Exercise directions. Copy the data as given. No line may be skipped.

Entries provided.
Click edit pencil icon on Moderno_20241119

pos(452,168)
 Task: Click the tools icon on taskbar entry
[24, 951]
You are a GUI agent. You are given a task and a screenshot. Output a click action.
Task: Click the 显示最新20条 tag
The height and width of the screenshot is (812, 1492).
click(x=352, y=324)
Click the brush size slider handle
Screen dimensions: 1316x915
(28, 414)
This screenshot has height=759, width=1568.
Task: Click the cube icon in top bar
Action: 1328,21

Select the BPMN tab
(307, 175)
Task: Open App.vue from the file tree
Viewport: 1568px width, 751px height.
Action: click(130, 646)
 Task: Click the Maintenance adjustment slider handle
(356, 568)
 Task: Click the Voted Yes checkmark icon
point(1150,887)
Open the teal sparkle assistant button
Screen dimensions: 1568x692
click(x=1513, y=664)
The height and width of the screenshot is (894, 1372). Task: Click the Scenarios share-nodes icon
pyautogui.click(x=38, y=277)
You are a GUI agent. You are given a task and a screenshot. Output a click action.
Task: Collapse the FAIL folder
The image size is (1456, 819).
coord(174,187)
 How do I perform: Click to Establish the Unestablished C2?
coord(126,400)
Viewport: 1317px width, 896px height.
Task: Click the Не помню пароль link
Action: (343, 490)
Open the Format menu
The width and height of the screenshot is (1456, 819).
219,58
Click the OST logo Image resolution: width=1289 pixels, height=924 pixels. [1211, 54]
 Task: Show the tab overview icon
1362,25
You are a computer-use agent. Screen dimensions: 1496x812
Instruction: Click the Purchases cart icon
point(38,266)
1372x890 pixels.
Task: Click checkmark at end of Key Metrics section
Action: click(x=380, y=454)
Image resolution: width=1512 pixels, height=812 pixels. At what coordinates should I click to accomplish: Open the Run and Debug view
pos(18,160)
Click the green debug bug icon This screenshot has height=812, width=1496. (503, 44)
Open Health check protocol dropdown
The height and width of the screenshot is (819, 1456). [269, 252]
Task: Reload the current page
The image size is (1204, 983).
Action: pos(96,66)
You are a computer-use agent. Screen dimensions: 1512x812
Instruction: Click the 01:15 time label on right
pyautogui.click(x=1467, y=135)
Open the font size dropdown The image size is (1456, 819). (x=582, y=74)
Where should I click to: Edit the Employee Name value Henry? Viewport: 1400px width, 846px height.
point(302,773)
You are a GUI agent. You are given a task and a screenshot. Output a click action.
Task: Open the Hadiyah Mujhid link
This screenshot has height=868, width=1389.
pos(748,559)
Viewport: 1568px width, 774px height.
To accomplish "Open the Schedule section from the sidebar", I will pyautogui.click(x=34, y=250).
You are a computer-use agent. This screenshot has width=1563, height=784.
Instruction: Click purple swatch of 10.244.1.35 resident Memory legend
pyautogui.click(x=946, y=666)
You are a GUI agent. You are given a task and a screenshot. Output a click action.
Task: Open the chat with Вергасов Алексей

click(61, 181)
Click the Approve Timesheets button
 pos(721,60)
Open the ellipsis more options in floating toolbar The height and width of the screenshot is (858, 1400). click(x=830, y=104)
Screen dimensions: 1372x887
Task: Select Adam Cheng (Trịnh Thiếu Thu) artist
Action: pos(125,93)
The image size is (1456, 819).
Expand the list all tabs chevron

Result of the task.
Click edit pencil icon on Moderno_20241119

pos(452,168)
 Task: Click the tools icon on taskbar entry
[24, 951]
You are a GUI agent. You are given a task and a screenshot. Output a click action.
Task: Click the 显示最新20条 tag
The height and width of the screenshot is (812, 1492).
click(x=352, y=324)
Click the brush size slider handle
Screen dimensions: 1316x915
(28, 414)
This screenshot has height=759, width=1568.
Task: Click the cube icon in top bar
Action: 1328,21

Select the BPMN tab
(307, 175)
Task: Open App.vue from the file tree
Viewport: 1568px width, 751px height.
Action: click(130, 646)
 Task: Click the Maintenance adjustment slider handle
(356, 568)
 Task: Click the Voted Yes checkmark icon
point(1150,887)
Open the teal sparkle assistant button
Screen dimensions: 1568x692
click(x=1513, y=664)
The height and width of the screenshot is (894, 1372). Task: Click the Scenarios share-nodes icon
pyautogui.click(x=38, y=277)
You are a GUI agent. You are given a task and a screenshot. Output a click action.
Task: Collapse the FAIL folder
The image size is (1456, 819).
coord(174,187)
 How do I perform: Click to Establish the Unestablished C2?
coord(126,400)
Viewport: 1317px width, 896px height.
Task: Click the Не помню пароль link
Action: (343, 490)
Open the Format menu
The width and height of the screenshot is (1456, 819).
219,58
Click the OST logo Image resolution: width=1289 pixels, height=924 pixels. [1211, 54]
 Task: Show the tab overview icon
1362,25
You are a computer-use agent. Screen dimensions: 1496x812
Instruction: Click the Purchases cart icon
point(38,266)
1372x890 pixels.
Task: Click checkmark at end of Key Metrics section
Action: click(x=380, y=454)
Image resolution: width=1512 pixels, height=812 pixels. At what coordinates should I click to accomplish: Open the Run and Debug view
pos(18,160)
Click the green debug bug icon This screenshot has height=812, width=1496. (503, 44)
Open Health check protocol dropdown
The height and width of the screenshot is (819, 1456). [269, 252]
Task: Reload the current page
The image size is (1204, 983).
Action: pos(96,66)
You are a computer-use agent. Screen dimensions: 1512x812
Instruction: Click the 01:15 time label on right
pyautogui.click(x=1467, y=135)
Open the font size dropdown The image size is (1456, 819). (x=582, y=74)
Where should I click to: Edit the Employee Name value Henry? Viewport: 1400px width, 846px height.
point(302,773)
You are a GUI agent. You are given a task and a screenshot. Output a click action.
Task: Open the Hadiyah Mujhid link
This screenshot has height=868, width=1389.
pos(748,559)
Viewport: 1568px width, 774px height.
To accomplish "Open the Schedule section from the sidebar", I will pyautogui.click(x=34, y=250).
You are a computer-use agent. This screenshot has width=1563, height=784.
Instruction: Click purple swatch of 10.244.1.35 resident Memory legend
pyautogui.click(x=946, y=666)
You are a GUI agent. You are given a task and a screenshot. Output a click action.
Task: Open the chat with Вергасов Алексей

click(61, 181)
Click the Approve Timesheets button
 pos(721,60)
Open the ellipsis more options in floating toolbar The height and width of the screenshot is (858, 1400). click(x=830, y=104)
Screen dimensions: 1372x887
Task: Select Adam Cheng (Trịnh Thiếu Thu) artist
Action: pos(125,93)
The image size is (1456, 819).
Expand the list all tabs chevron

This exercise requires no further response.